==== Input data
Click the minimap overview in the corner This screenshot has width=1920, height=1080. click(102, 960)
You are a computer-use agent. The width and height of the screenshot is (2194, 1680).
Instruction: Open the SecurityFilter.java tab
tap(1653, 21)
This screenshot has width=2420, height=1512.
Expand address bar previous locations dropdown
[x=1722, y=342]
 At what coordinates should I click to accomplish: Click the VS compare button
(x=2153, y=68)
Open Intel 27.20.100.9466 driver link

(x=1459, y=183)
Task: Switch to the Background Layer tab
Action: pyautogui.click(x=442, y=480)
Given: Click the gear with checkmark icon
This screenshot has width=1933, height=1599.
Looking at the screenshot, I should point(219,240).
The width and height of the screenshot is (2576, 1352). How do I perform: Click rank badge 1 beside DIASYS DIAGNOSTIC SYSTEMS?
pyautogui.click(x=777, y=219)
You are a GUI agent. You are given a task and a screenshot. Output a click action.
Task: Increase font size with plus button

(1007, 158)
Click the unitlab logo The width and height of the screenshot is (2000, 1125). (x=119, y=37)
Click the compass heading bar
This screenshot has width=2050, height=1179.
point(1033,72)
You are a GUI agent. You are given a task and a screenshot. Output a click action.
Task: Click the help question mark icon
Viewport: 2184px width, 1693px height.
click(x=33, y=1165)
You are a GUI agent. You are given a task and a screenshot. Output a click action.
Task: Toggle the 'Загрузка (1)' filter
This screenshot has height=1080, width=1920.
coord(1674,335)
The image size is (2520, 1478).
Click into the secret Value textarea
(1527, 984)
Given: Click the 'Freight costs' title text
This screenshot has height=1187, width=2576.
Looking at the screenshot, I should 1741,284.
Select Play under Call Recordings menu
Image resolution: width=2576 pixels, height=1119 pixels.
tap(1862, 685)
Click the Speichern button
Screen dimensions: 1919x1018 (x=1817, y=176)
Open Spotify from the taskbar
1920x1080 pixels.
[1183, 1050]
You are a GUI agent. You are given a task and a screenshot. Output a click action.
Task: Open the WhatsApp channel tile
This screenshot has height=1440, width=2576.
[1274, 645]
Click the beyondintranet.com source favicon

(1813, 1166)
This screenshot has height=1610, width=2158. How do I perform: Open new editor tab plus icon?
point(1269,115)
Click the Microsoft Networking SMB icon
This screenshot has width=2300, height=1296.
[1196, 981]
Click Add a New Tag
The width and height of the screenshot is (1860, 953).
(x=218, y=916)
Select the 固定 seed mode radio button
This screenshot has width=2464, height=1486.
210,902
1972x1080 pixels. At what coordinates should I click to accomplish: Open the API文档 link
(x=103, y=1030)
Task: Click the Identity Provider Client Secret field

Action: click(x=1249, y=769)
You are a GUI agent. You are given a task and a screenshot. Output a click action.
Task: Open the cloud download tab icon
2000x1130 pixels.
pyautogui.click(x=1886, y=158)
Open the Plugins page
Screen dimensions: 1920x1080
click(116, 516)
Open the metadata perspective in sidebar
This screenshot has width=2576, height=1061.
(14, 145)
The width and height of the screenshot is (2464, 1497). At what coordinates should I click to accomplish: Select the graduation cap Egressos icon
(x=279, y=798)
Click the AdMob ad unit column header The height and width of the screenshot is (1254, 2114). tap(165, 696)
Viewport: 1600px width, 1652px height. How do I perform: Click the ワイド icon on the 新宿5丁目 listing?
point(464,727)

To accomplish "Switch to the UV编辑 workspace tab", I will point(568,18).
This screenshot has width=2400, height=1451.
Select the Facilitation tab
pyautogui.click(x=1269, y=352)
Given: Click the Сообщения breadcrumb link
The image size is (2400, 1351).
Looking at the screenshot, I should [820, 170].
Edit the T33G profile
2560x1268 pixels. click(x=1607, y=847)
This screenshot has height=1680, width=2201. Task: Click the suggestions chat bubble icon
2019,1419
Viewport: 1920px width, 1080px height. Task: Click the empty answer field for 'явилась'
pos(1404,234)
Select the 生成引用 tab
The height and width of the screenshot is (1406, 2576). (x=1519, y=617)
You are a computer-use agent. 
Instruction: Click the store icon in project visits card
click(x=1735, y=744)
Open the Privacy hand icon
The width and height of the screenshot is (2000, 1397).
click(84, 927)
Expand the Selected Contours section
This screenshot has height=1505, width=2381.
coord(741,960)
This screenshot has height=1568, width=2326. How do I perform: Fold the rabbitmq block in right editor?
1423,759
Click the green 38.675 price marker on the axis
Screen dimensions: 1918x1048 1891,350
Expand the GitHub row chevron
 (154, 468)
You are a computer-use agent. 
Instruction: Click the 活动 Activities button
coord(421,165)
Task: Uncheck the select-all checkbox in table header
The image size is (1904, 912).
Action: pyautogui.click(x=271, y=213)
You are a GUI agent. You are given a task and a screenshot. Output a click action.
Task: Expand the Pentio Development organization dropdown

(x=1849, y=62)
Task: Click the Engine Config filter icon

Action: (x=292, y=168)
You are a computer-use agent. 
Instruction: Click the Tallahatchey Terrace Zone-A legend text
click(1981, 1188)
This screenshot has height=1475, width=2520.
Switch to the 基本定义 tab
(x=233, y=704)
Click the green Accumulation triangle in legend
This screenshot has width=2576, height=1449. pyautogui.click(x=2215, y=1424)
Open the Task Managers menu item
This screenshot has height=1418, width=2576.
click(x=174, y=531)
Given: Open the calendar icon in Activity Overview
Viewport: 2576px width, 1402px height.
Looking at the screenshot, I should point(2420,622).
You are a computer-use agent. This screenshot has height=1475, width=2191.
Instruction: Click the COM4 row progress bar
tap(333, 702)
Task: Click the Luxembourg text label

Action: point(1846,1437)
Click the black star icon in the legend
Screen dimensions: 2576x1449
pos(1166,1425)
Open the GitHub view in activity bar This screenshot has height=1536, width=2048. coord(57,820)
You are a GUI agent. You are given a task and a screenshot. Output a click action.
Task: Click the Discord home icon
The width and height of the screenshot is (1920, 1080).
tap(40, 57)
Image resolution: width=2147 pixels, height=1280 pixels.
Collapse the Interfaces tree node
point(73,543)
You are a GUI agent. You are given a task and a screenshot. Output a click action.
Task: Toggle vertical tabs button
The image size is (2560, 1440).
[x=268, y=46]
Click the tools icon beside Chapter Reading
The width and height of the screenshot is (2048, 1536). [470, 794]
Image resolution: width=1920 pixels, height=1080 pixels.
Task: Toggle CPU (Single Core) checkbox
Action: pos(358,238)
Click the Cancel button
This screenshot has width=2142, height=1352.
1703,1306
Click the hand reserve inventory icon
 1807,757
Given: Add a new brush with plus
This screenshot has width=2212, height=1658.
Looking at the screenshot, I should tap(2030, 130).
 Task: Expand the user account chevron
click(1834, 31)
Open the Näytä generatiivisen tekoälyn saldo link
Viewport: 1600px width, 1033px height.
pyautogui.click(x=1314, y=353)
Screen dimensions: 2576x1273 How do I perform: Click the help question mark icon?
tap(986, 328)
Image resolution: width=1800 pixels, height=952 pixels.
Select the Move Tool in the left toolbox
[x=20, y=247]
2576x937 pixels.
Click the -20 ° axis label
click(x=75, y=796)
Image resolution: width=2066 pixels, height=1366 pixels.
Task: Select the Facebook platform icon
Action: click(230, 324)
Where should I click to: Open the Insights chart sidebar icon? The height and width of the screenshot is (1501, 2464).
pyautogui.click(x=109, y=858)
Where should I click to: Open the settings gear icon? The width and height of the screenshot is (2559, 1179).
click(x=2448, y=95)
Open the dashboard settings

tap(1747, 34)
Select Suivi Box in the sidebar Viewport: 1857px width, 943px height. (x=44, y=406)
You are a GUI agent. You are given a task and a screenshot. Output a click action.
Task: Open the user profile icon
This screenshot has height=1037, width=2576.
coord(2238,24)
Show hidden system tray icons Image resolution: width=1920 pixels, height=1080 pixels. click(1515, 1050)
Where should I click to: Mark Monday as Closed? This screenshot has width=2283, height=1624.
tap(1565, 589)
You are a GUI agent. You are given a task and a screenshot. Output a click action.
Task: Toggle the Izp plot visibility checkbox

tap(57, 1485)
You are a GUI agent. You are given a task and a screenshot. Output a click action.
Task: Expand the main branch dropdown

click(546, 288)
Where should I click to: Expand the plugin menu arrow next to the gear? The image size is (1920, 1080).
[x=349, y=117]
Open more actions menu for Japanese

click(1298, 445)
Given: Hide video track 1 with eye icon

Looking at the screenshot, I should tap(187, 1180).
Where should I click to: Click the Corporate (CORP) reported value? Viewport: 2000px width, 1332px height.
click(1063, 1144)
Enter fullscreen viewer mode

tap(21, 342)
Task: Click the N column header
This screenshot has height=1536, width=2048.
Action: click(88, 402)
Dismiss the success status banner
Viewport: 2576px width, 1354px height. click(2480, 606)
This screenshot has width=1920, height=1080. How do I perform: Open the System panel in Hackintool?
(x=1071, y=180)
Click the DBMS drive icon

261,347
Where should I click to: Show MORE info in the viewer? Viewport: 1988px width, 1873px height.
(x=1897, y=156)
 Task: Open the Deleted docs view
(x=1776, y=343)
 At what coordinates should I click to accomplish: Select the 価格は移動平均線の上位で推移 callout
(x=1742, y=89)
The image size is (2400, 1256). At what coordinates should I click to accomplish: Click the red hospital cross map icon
========
Work order: Copy out exactly the lines from the one containing "Where should I click to: Mark" through the last line above, keeping both end lines.

Task solution:
Where should I click to: Mark Monday as Closed? This screenshot has width=2283, height=1624.
tap(1565, 589)
You are a GUI agent. You are given a task and a screenshot. Output a click action.
Task: Toggle the Izp plot visibility checkbox

tap(57, 1485)
You are a GUI agent. You are given a task and a screenshot. Output a click action.
Task: Expand the main branch dropdown

click(546, 288)
Where should I click to: Expand the plugin menu arrow next to the gear? The image size is (1920, 1080).
[x=349, y=117]
Open more actions menu for Japanese

click(1298, 445)
Given: Hide video track 1 with eye icon

Looking at the screenshot, I should tap(187, 1180).
Where should I click to: Click the Corporate (CORP) reported value? Viewport: 2000px width, 1332px height.
click(1063, 1144)
Enter fullscreen viewer mode

tap(21, 342)
Task: Click the N column header
This screenshot has height=1536, width=2048.
Action: click(88, 402)
Dismiss the success status banner
Viewport: 2576px width, 1354px height. click(2480, 606)
This screenshot has width=1920, height=1080. How do I perform: Open the System panel in Hackintool?
(x=1071, y=180)
Click the DBMS drive icon

261,347
Where should I click to: Show MORE info in the viewer? Viewport: 1988px width, 1873px height.
(x=1897, y=156)
 Task: Open the Deleted docs view
(x=1776, y=343)
 At what coordinates should I click to accomplish: Select the 価格は移動平均線の上位で推移 callout
(x=1742, y=89)
The image size is (2400, 1256). At what coordinates should I click to accomplish: Click the red hospital cross map icon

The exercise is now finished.